Pescara, dragaggio urgente: “La sabbia al posto della diga foranea”

Pescara. Con i fondali del porto pericolosamente insabbiati, torna l’emergenza del dragaggio a Pescara. Dopo l’Epifania i pescherecci hanno faticato non poco per uscire dal canale, e da più parti è stato sollecitato un nuovo scafo d’urgenza.

L’Autorità di sistema portuale del mare Adriatico centrale ha attivato il proprio Comitato di gestione , dove siedono il rappresentante della Regione Abruzzo, Enzo Del Vecchio, e quello del Comune di Pescara, ammiraglio Rinaldo Veri, riferimenti per il territorio. “Con la Regione Abruzzo”, ricorda l’Asp, competente sul porto di Pescara dal 1 gennaio 2017, “ha sottoscritto, nel settembre 2017, un protocollo ricognitivo e di coordinamento per la realizzazione dei lavori e delle opere, già previste da parte dell’amministrazione regionale, affidandole allo stesso ente. Anche in applicazione di questa intesa, l’Autorità di sistema portuale ha messo a disposizione della Regione Abruzzo una somma di 400 mila euro, a fine luglio 2018, da utilizzare per un primo intervento straordinario in urgenza per la movimentazione dei sedimenti portuali, un lavoro già allora ritenuto indispensabile per ripristinare le condizioni di operatività dello scalo e garantire l’accesso e l’uscita dal porto di Pescara”.

“Dopo il nuovo episodio di insabbiamento”, prosegue l’Autorità, “è stata ha sollecitato la Regione Abruzzo riguardo l’intervento urgente di dragaggio del porto, il completamento e la realizzazione delle sponde di prolungamento del fiume Pescara richiedendo gli eventuali studi già realizzati dalla Regione, indispensabili per qualsiasi tipo di intervento futuro da parte dell’Autorità di sistema portuale”.

Una riunione tra gli enti coinvolti, inoltre, è stata convocata per avviare con urgenza un intervento per recuperare il minimo dei fondali per consentire il rientro delle barche. “Mi chiedo perché si è dovuta sfiorare la tragedia in mare per intervenire”, critica, però, il presidente del Sib Confcommercio Abruzzo, Riccardo Padovano, “quando esattamente un mese fa avevamo evidenziato la necessità di agire con urgenza suggerendo di svuotare la vasca di colmata del Porto di Pescara per almeno 100.000 metri cubi per poi effettuare un dragaggio della medesima quantità da collocare nello spazio recuperato.
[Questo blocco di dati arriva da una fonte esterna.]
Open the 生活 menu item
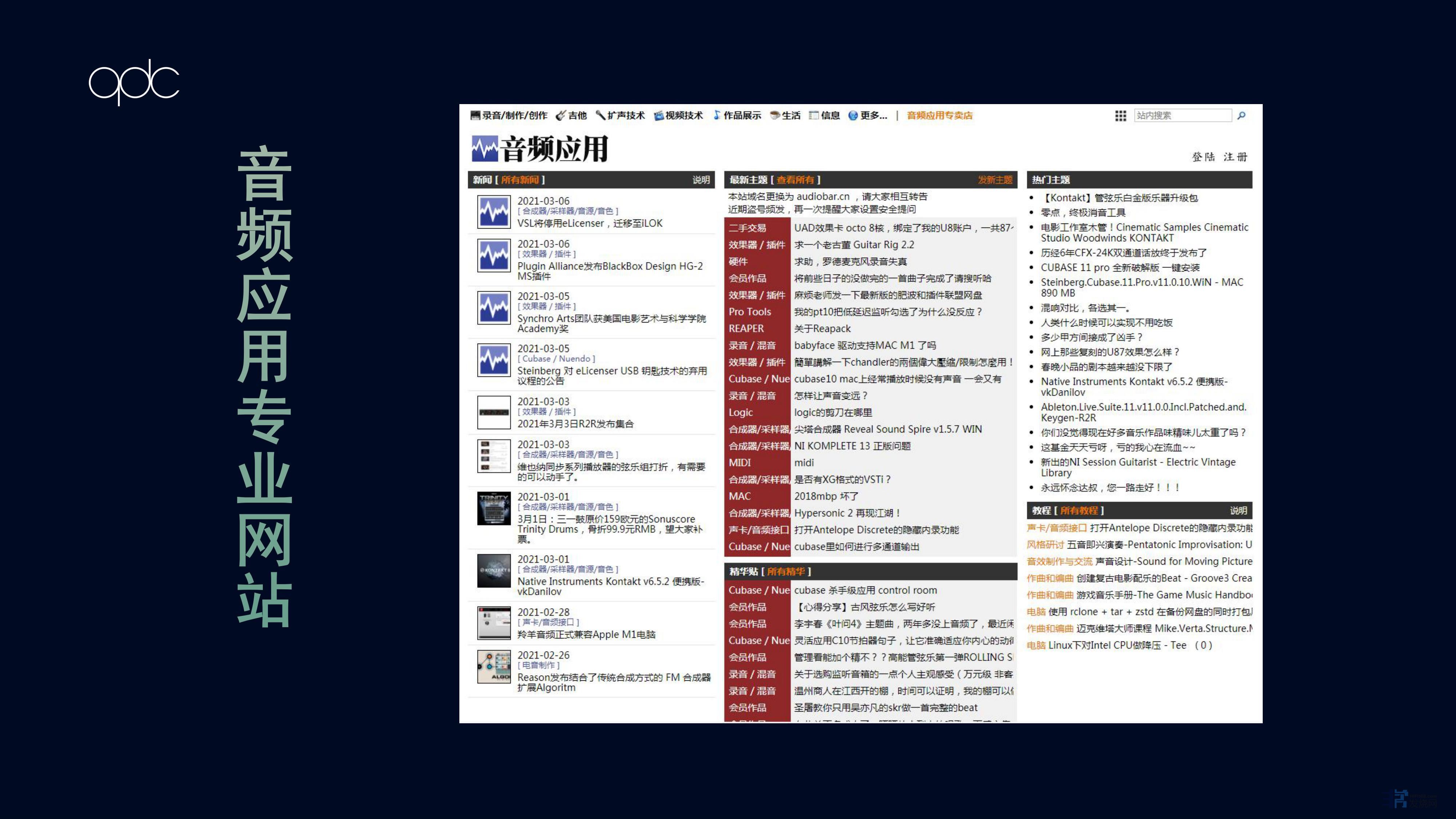Image resolution: width=1456 pixels, height=819 pixels. point(791,115)

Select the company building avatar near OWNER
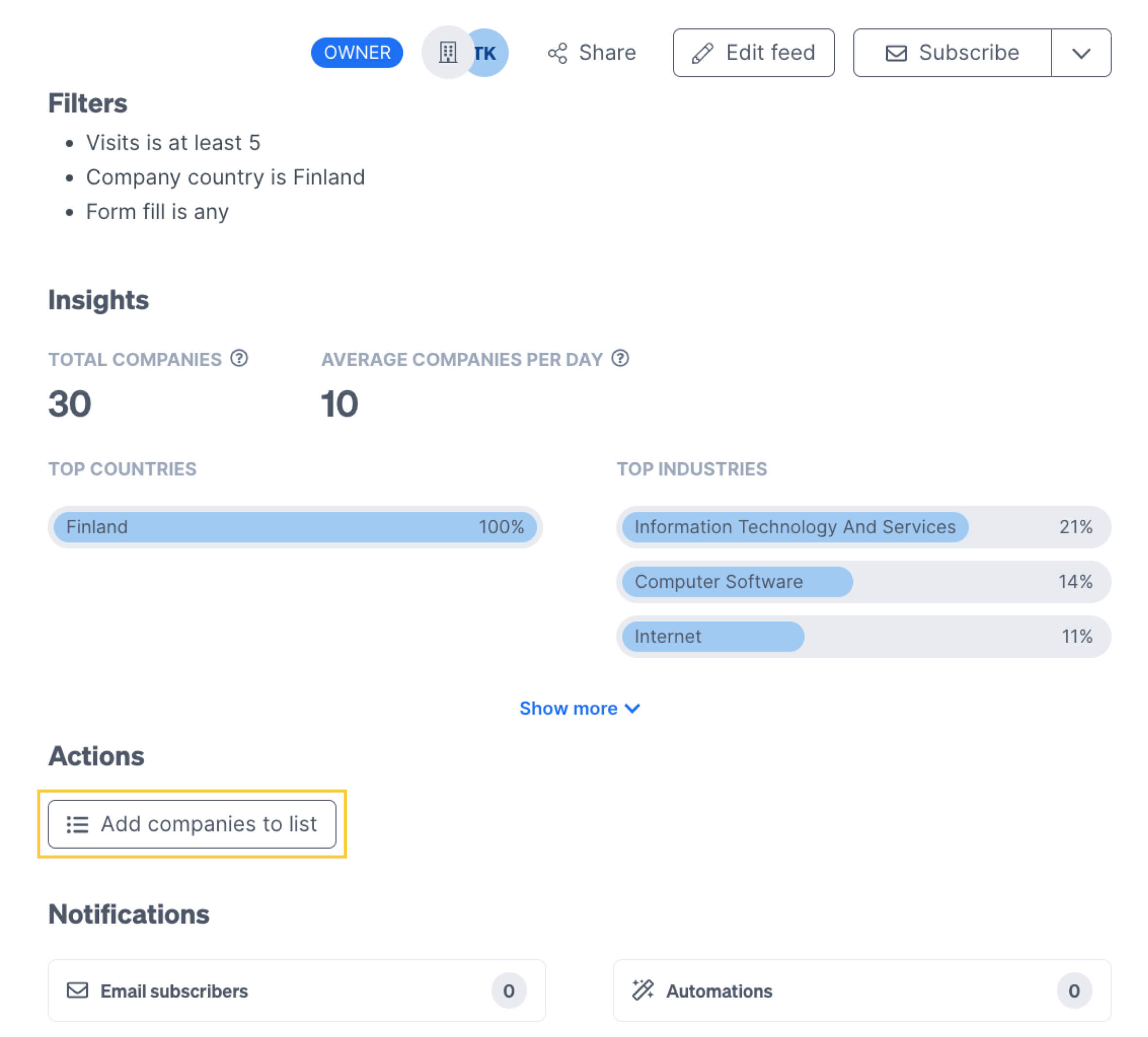point(448,52)
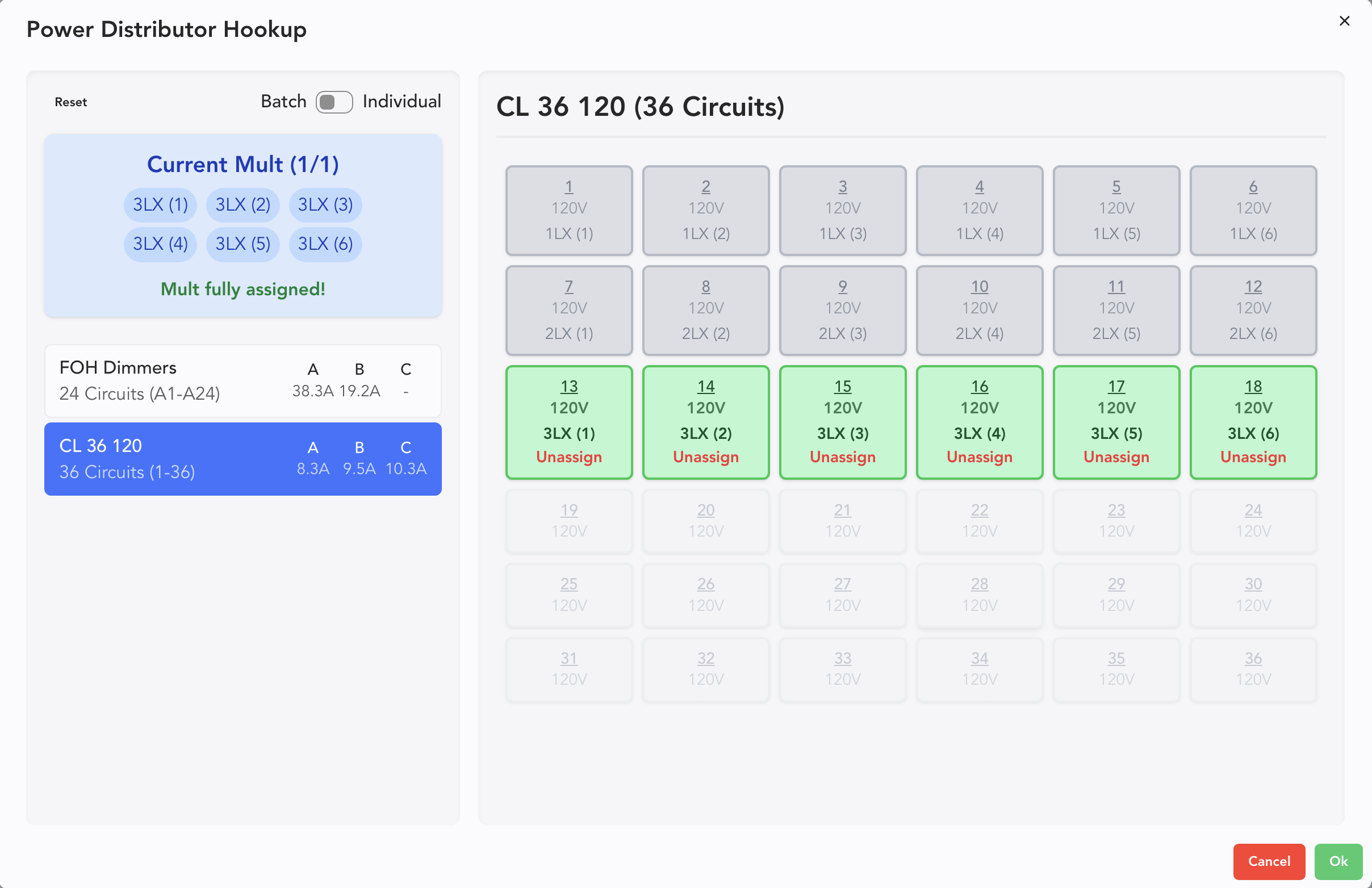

Il materiale derivante dallo svuotamento della vasca di colmata si sarebbe usato per un intervento di ripascimento sommerso dei tratti erosi del litorale di Francavilla e Montesilvano”.

“Ora però occorre evitare altri pantani”, aggiunge Padovano, che avanza “una proposta semplice e logica per intervenire subito senza cercare soluzioni cervellotiche: il materiale dragato vada posizionato all’imbocco del varco aperto della Diga Foranea dove le correnti operano naturalmente un azione di rimescolamento nel mare antistante. In tal modo si potrà agire subito con costi ridotti e quindi maggior quantitativo dragato senza dover rincorrere soluzioni complicate  e costose per lo stoccaggio del materiale.”